Re: Hadoop and Ceph client/mds view of modification time

Sage Weil <sage@xxxxxxxxxxx> · Tue, 27 Nov 2012 11:59:50 -0800 (PST)

> On 11/27/2012 12:01 PM, Sage Weil wrote:
> > On Tue, 27 Nov 2012, David Zafman wrote:
> > > 
> > > On Nov 27, 2012, at 9:03 AM, Sage Weil <sage@xxxxxxxxxxx> wrote:
> > > 
> > > > On Tue, 27 Nov 2012, Sam Lang wrote:
> > > > 
> > > > > 3. When a client acquires the cap for a file, have the mds provide its
> > > > > current
> > > > > time as well.  As the client updates the mtime, it uses the timestamp
> > > > > provided
> > > > > by the mds and the time since the cap was acquired.
> > > > > Except for the skew caused by the message latency, this approach
> > > > > allows the
> > > > > mtime to be based off the mds time, so it will be consistent across
> > > > > clients
> > > > > and the mds.  It does however, allow a client to set an mtime to the
> > > > > future
> > > > > (based off of its local time), which might be undesirable, but that is
> > > > > more
> > > > > like how  NFS behaves.  Message latency probably won't be much of an
> > > > > issue
> > > > > either, as the granularity of mtime is a second.
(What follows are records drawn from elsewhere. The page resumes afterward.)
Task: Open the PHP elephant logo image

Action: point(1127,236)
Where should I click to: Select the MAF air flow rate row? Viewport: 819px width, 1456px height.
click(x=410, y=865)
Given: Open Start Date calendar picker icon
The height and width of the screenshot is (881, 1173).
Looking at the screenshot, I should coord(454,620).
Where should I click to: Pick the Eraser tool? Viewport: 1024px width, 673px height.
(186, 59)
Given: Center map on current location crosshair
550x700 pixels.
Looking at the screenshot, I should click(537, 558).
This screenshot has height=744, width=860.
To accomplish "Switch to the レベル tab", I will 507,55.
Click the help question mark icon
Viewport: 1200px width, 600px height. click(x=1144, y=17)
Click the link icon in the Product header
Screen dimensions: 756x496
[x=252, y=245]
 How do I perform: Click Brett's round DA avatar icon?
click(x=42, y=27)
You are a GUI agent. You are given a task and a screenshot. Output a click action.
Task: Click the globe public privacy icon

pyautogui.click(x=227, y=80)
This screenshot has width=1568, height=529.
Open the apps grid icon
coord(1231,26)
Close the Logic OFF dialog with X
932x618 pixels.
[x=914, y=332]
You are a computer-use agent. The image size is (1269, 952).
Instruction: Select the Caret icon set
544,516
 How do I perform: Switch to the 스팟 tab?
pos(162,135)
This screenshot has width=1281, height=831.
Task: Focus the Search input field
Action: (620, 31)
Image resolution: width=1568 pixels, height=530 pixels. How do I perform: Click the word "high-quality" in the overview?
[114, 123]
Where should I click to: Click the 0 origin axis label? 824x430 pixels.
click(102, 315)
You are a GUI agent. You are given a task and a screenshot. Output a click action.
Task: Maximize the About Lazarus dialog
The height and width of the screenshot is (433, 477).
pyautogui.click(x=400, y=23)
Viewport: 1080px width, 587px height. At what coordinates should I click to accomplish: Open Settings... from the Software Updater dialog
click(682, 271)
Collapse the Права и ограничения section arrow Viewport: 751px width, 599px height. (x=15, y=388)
Also, the client can
> > > > > set its
> > > > > cap acquired timestamp to the time at which the cap was requested,
> > > > > ensuring
> > > > > that the relative increment includes the round trip latency so that
> > > > > the mtime
> > > > > will always be set further ahead. Of course, this approach would be a
> > > > > lot more
> > > > > intrusive to implement. :-)
> > > > 
> > > > Yeah, I'm less excited about this one.
> > > > 
> > > > I think that giving consistent behavior from a single client despite
> > > > clock
> > > > skew is a good goal.  That will make things like pjd's test behave
> > > > consistently, for example.
> > > > 
> > > 
> > > My suggestion is that a client writing to a file will try to use it's
> > > local clock unless it would cause the mtime to go backward.  In that
> > > case it will simply perform the minimum mtime advance possible (1
> > > second?).  This handles the case in which one client created a file
> > > using his clock (per previous suggested change), then another client
> > > writes with a clock that is behind.
> 
> We can choose to not decrement at the client, but because mtime is a time_t
> (seconds since epoch), we can't increment by 1 for each write. 1000 writes
> each taking 0.01s would move the mtime 990 seconds into the future.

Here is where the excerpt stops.